I love a boy in my class and he also loves me. We are in a relationship since the past two years. Everything was good for some time, but since the past one year he has changed a lot. I feel ignored sometimes. He always makes excuses for everything. I am so addicted to him that I want to spend most of my time with him, but he is always busy doing some work. I feel ignored and depressed.
It seems your boyfriend’s lack of attention to you, and his excuses make you feel hurt and rejected. If you’re ‘so addicted to him that you want to spend most of your time with him’, then it looks like you need him more than he needs you. If you are being so clingy, it can make your partner feel suffocated.
From what you say, he seems to be avoiding you. Perhaps something is bothering him or has put him off; or his priorities have changed; or he is no longer interested in you. Either way, it seems that he isn’t telling you what is bothering him, so it is best to ask him directly. Say that you have observed that he avoids spending time with you, making some excuse or other.
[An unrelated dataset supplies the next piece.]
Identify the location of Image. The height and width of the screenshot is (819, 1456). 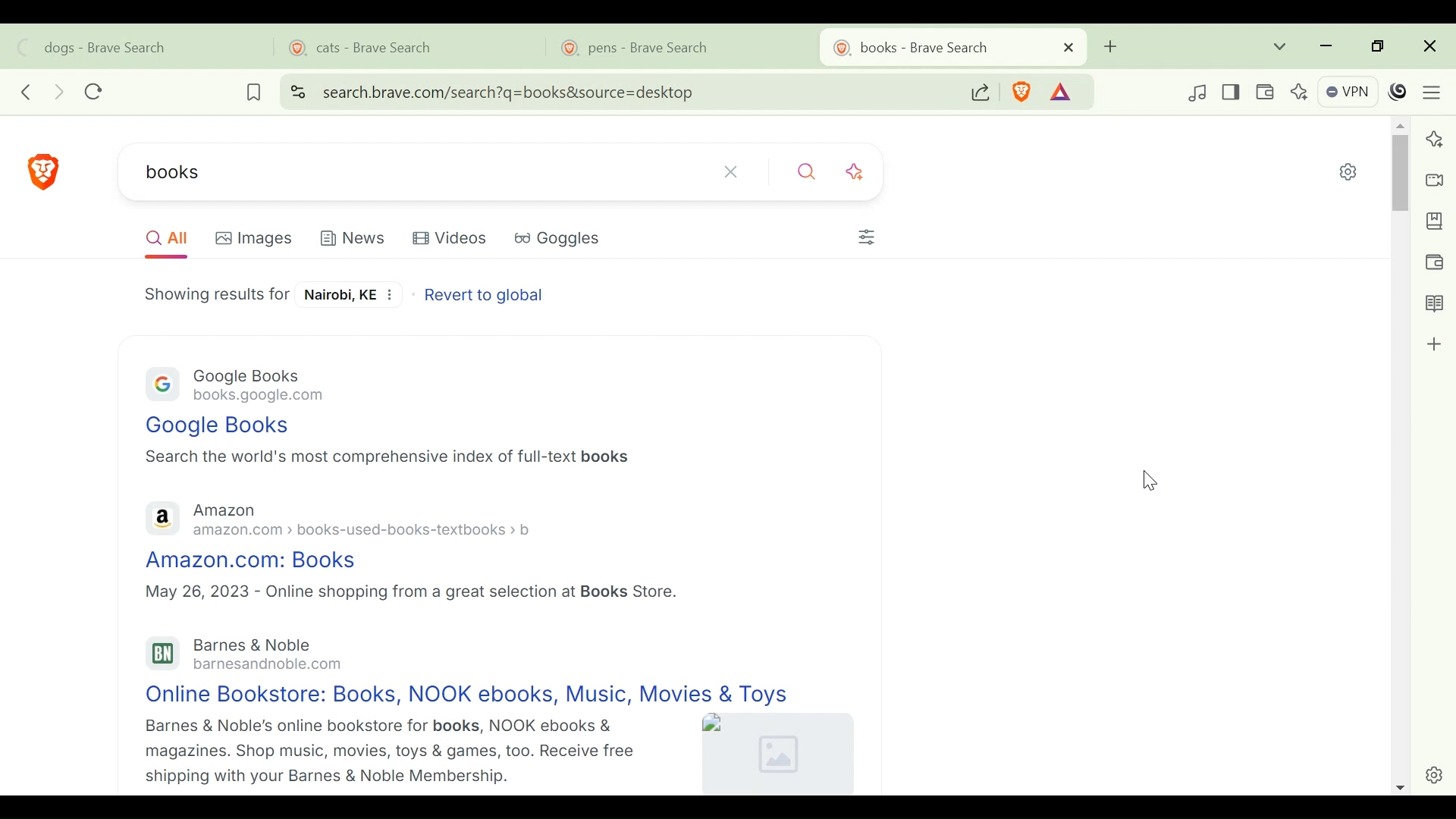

Be encouraging and open to listening even if what he says is not what you want to hear. If he is still interested, discuss what changes you both need to make in order to make your relationship better.
For a healthy relationship, you both need to be yourself and feel good about yourself that you are not dependent on or ‘addicted’ to your partner. Develop your personality and interests; have your own friends as well as common friends; have your own interests even as you share some interests with each other. Focus on becoming a well-rounded personality. This will help to change the quality of your relationships.